Speech Library

Overview

Speech Library provides an easy way to work with the end-to-end speech recognition pipeline. The software stack is created to minimize effort required to build speech-enabled applications. Speech Library wraps all of the processing blocks and exposes a simple API. The library takes care of proper initialization and data passing between all the components in the pipeline.

Speech Library contains:

  • Two core binary libraries in the lib folder: Intel® Feature Extraction library and Intel® Speech Decoder
  • Speech library source code in the src folder
  • Speech library header files in the include folder. The library API is in the file speech_library.h.

To compile the libraries, please run a .bat/.sh file in the root folder of speech libraries and demos, or run the demonstration script <INSTALL_DIR>/deployment_tools/demo/speech_recogintion.bat/sh.

Architecture

The implementation of speech recognition pipeline used in demo applications is based on classic HMM/DNN approach.

The pipeline consists of the following stages:

  1. Mel-frequency cepstral coefficients (MFCC) feature extraction: the input audio signal or waveform is processed by Intel® Feature Extraction library to create a series of MFCC features
  2. Neural acoustic scoring: the OpenVINO ™ Inference Engine transcribes the extracted features into a sequence of phonemes using a neural acoustic model
  3. Language model decoding: the Intel® Speech Decoder turns the phonemes into text hypothesis.
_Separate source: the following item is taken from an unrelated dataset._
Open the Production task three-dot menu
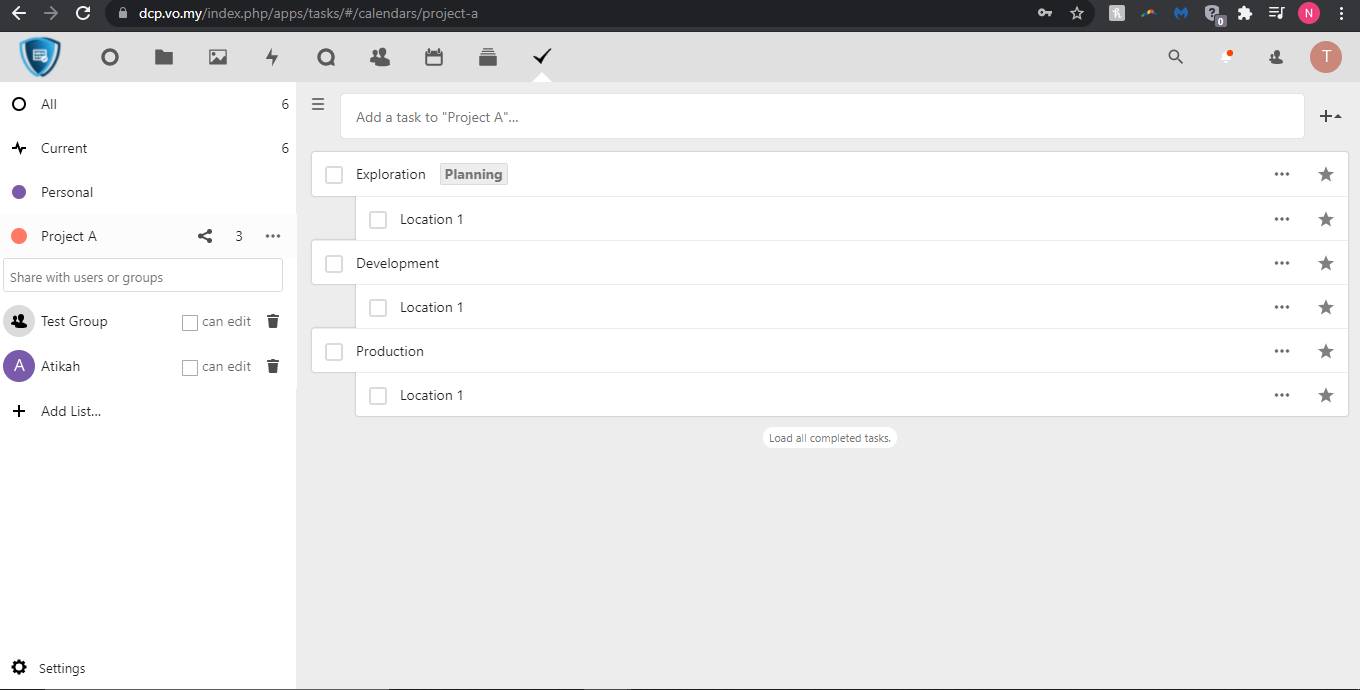 click(1282, 351)
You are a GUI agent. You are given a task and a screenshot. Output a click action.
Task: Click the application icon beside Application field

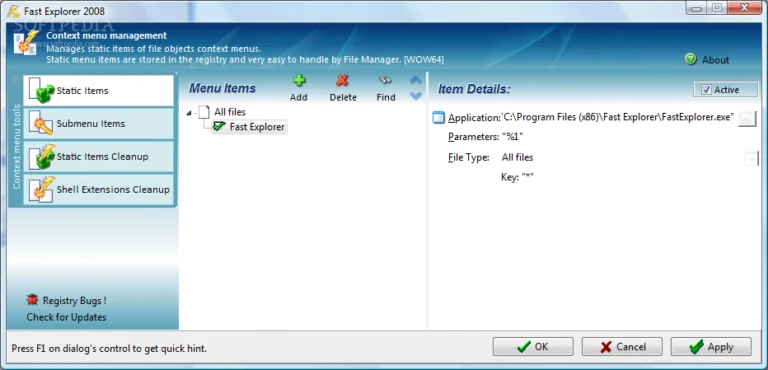pyautogui.click(x=439, y=118)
The decoding graph takes into account the grammar of the data, as well as the distribution and probabilities of contiguous specific words (n-grams)

Speech Library API

The Speech Library API consists of simple routines:

  • Build recognizer pipeline
  • Provide audio samples for processing
  • Inform about new stable recognition result

The flow is described below:

See <INSTALL_DIR>/data_processing/audio/speech_recognition/include/speech_library.h for details about the API.

A great example on how to use the API is the source code of offline speech recognition demo.

Run Your Application

Before running compiled binary files, make sure your application can find the Inference Engine, Speech, Decoder, and Feature Extraction libraries.

On Linux* operating systems, including Ubuntu*, the LD_LIBRARY_PATH environment variable is usually used to specify directories to search libraries in.

You can update the LD_LIBRARY_PATH with paths to the directories in the Inference Engine installation directory where the libraries are placed.

Please check run_demo.sh of offline and live speech recognition demos to learn how the LD_LIBRARY_PATH environment parameter can be set.